Apple’s privacy change, which requires users to opt in to cross-app tracking, wreaked havoc on advertising schemes that rely on profiling individual user data to track how people navigate their phones. Meta CFO David Wehner said in the company’s January earnings call that Apple’s change would cost Meta $10 billion this year. With upwards of 80% of global smartphone market share, an Android-wide shift could be even more significant.

Google is handling its rollout very differently, though, and as a result the industry seems to be breathing a sigh of relief. Google's Anthony Chavez called the project "a multi-year initiative" in the announcement post, and practically called out Apple for "bluntly restricting existing technologies used by developers and advertisers." Google, he said, would build better technology before cutting off existing tools. In general, it's proceeding similarly with the Android Privacy Sandbox to how it has rolled out the Privacy Sandbox for Chrome — which has already been delayed until at least 2023, in part because of the failure of Google's first cookie-free ad-tracking attempt, FLoC.

One Meta employee said the pacing of Google’s block on cross-app tracking gives the company significantly more time to prepare. “This is a much more well-rounded set of proposals that seems to be intended to actually address problems and find good solutions to them,” the employee said.

The relaxed timeline defines the core difference between Apple and Google’s approaches to tracking user data. While Apple tries to position itself as the king of user privacy, Google acknowledges that it’s balancing advertiser, publisher and user interests. This, in turn, has given Google — a company that brought in over $209 billion in ad revenue last year — even more of an edge with advertisers.

The Meta employee put it simply: The folks at Google “understand advertising much better.”

Still, it may not be business as usual. Ty Martin, founder and CEO of marketing analytics firm Ad Bacon, said he suspects the changes might be akin to when Google replaced DoubleClick IDs, which helped advertisers track individual users across the web, with the Ads Data Hub in 2018. This new tool, which aggregates data, is less powerful and requires too much technical data-science expertise for many people to use. “You don’t quite get the level of granularity,” Martin said.

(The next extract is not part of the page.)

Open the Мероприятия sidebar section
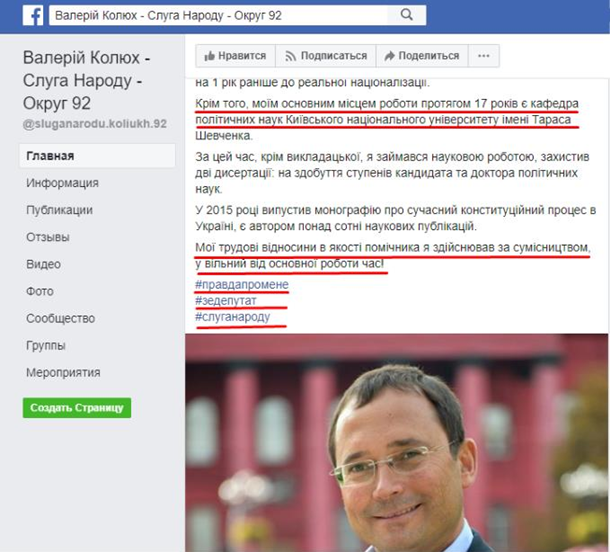click(x=63, y=373)
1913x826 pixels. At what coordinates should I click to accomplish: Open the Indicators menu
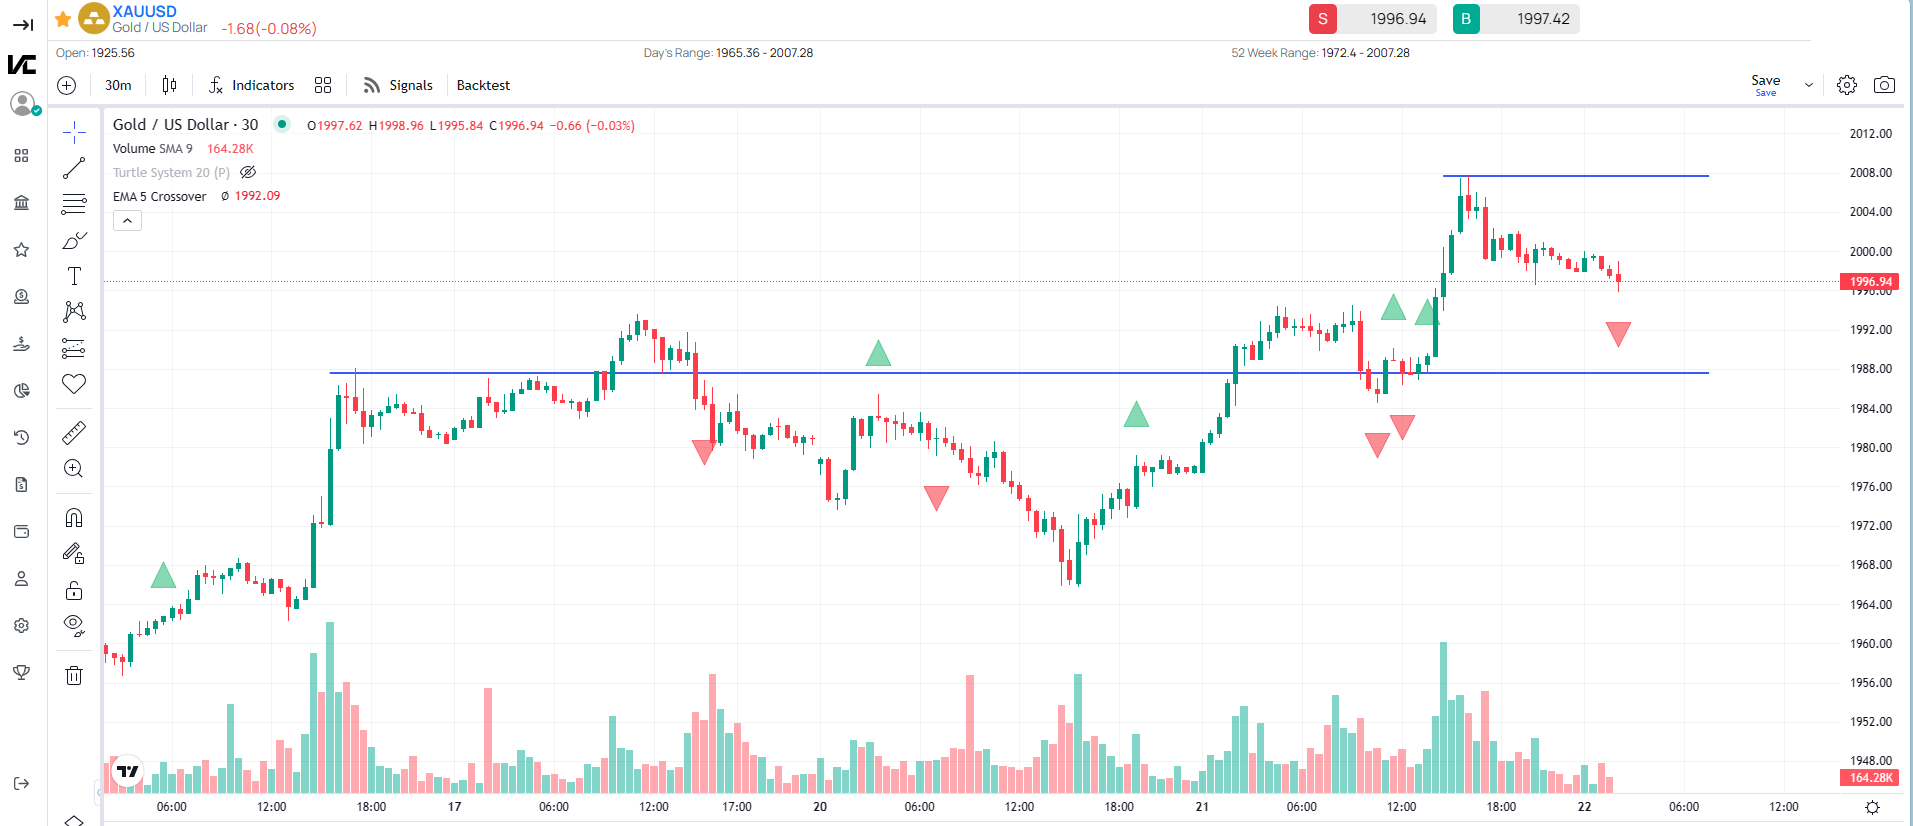(251, 85)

As for what specific changes Google might be planning to make, Don Marti, vice president of Ecosystem Innovation at CafeMedia, pointed to the three new items on the Privacy Sandbox for Android's developer site. Those, he said, are the best clues yet as to what advertising without cross-app tracking on Android might look like.

Two are the Topics API and the Fledge API, which Google has also been testing for Chrome. Both would begin to allow advertisers to customize ad audiences without tracking individual users’ activity. A third feature, “SDK Runtime,” might then kneecap fingerprinting, whereby advertisers collect other third-party data to piece together information about individual users.

None of these features are Google's final answers, though. Rather, they’ve been introduced so that developers have time to review sample code, process what Google is trying to do and offer tweaks and suggestions. Advertisers should find solace in the fact that Google’s timeline is at least two years long, leaving them plenty of time to chime in.

Besides, advertisers are natural-born adapters, said Tinuiti Privacy Lead Nirish Parsad. “When I got my start in digital marketing, there were under 100 tools. Now, there’s over 8,000,” he said. “There’s plenty of smart people who will be working on this, and we’re looking at all the angles to better understand what durable solutions might be.”

The key, he said, is using all the time they have. “That doesn’t mean do nothing,” he cautioned. “It means this is a couple years out, and we need to start thinking.”